-------- Supplied information

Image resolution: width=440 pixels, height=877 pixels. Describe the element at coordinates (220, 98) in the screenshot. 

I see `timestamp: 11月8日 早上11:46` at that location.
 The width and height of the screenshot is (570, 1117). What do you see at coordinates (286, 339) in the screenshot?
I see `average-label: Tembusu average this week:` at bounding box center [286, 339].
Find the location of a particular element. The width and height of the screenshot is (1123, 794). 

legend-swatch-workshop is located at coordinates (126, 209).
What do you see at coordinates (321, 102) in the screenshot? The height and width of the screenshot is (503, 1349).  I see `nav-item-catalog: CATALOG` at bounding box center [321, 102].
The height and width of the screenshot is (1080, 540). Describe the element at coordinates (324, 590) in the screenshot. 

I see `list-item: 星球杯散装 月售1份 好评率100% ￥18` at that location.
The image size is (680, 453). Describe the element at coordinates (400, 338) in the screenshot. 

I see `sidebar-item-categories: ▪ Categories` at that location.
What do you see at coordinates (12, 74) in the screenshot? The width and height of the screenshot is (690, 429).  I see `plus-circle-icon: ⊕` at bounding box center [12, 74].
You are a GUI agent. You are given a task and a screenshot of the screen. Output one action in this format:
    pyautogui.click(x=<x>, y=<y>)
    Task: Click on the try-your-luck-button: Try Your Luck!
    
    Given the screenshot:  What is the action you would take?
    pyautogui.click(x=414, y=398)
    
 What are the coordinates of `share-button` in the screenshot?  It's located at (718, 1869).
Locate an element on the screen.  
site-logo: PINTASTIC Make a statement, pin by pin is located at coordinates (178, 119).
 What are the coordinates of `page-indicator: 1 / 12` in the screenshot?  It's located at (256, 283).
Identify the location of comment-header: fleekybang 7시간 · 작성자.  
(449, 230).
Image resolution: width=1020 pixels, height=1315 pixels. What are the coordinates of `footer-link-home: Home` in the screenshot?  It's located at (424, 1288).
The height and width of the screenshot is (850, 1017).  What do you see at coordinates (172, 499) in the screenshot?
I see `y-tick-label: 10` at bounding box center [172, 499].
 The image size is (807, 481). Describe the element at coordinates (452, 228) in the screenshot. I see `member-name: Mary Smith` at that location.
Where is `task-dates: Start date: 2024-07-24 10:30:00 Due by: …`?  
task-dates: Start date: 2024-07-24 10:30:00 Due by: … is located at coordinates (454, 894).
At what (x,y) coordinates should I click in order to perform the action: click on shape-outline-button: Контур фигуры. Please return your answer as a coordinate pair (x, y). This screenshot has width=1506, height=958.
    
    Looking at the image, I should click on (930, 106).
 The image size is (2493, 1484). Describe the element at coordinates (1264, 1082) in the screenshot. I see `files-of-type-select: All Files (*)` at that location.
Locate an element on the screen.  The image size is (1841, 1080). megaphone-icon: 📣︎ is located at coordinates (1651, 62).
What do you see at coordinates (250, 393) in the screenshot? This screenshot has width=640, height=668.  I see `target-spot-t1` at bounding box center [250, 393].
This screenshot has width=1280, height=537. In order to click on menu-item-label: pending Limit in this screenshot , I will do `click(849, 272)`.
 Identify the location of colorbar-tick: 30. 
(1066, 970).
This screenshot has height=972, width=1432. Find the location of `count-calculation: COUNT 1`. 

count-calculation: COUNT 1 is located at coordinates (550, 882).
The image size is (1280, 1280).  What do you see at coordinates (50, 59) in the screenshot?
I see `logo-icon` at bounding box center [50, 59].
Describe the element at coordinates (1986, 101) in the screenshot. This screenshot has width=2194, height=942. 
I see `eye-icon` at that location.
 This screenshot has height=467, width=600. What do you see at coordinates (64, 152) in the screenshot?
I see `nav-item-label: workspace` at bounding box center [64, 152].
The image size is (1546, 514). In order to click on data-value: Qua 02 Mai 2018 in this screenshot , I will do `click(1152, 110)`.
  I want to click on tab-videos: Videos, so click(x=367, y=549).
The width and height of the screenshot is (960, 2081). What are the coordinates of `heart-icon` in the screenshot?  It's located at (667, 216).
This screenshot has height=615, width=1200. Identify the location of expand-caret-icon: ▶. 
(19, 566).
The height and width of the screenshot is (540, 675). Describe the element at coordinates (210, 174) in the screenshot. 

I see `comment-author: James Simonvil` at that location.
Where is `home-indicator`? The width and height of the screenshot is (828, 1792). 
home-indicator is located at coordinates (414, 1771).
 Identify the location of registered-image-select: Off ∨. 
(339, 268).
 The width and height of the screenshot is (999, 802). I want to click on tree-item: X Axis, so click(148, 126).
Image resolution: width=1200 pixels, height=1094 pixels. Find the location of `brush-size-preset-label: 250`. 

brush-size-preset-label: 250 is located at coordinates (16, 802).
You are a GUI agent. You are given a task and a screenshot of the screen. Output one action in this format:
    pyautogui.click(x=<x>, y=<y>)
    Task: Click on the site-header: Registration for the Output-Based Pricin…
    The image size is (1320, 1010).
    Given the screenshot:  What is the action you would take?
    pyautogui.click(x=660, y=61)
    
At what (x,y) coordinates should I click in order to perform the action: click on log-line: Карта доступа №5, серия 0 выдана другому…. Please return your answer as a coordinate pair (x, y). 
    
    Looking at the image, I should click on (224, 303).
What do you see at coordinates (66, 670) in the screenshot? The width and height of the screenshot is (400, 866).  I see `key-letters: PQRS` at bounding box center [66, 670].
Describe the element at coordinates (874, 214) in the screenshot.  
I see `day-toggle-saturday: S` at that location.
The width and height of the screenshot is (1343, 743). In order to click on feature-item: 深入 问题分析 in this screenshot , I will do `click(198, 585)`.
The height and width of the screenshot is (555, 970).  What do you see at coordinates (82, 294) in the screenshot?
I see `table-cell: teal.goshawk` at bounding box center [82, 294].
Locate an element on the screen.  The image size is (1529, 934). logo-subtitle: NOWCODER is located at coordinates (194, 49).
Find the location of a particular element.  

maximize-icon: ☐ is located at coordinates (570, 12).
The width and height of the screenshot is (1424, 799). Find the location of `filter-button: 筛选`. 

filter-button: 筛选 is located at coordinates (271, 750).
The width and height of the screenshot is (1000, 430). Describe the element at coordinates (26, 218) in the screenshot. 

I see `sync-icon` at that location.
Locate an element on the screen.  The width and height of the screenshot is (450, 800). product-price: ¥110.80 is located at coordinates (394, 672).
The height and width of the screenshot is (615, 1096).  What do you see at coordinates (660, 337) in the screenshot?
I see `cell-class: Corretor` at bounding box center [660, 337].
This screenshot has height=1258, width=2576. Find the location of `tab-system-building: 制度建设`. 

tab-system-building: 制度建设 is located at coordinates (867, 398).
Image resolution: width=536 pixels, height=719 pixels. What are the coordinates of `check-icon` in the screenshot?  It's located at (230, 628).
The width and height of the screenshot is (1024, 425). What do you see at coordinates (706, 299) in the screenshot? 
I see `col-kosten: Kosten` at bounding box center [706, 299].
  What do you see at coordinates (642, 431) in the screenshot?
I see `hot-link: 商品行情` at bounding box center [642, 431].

----------------

→ **Request**: Print the rows from the line containing "The height and width of the screenshot is (1080, 540)." through the line containing "Image resolution: width=1020", copying each one exactly.

→ **Result for this exercise**:
The height and width of the screenshot is (1080, 540). Describe the element at coordinates (324, 590) in the screenshot. 

I see `list-item: 星球杯散装 月售1份 好评率100% ￥18` at that location.
The image size is (680, 453). Describe the element at coordinates (400, 338) in the screenshot. 

I see `sidebar-item-categories: ▪ Categories` at that location.
What do you see at coordinates (12, 74) in the screenshot? The width and height of the screenshot is (690, 429).  I see `plus-circle-icon: ⊕` at bounding box center [12, 74].
You are a GUI agent. You are given a task and a screenshot of the screen. Output one action in this format:
    pyautogui.click(x=<x>, y=<y>)
    Task: Click on the try-your-luck-button: Try Your Luck!
    
    Given the screenshot:  What is the action you would take?
    pyautogui.click(x=414, y=398)
    
 What are the coordinates of `share-button` in the screenshot?  It's located at (718, 1869).
Locate an element on the screen.  
site-logo: PINTASTIC Make a statement, pin by pin is located at coordinates (178, 119).
 What are the coordinates of `page-indicator: 1 / 12` in the screenshot?  It's located at (256, 283).
Identify the location of comment-header: fleekybang 7시간 · 작성자.  
(449, 230).
Image resolution: width=1020 pixels, height=1315 pixels. What are the coordinates of `footer-link-home: Home` in the screenshot?  It's located at (424, 1288).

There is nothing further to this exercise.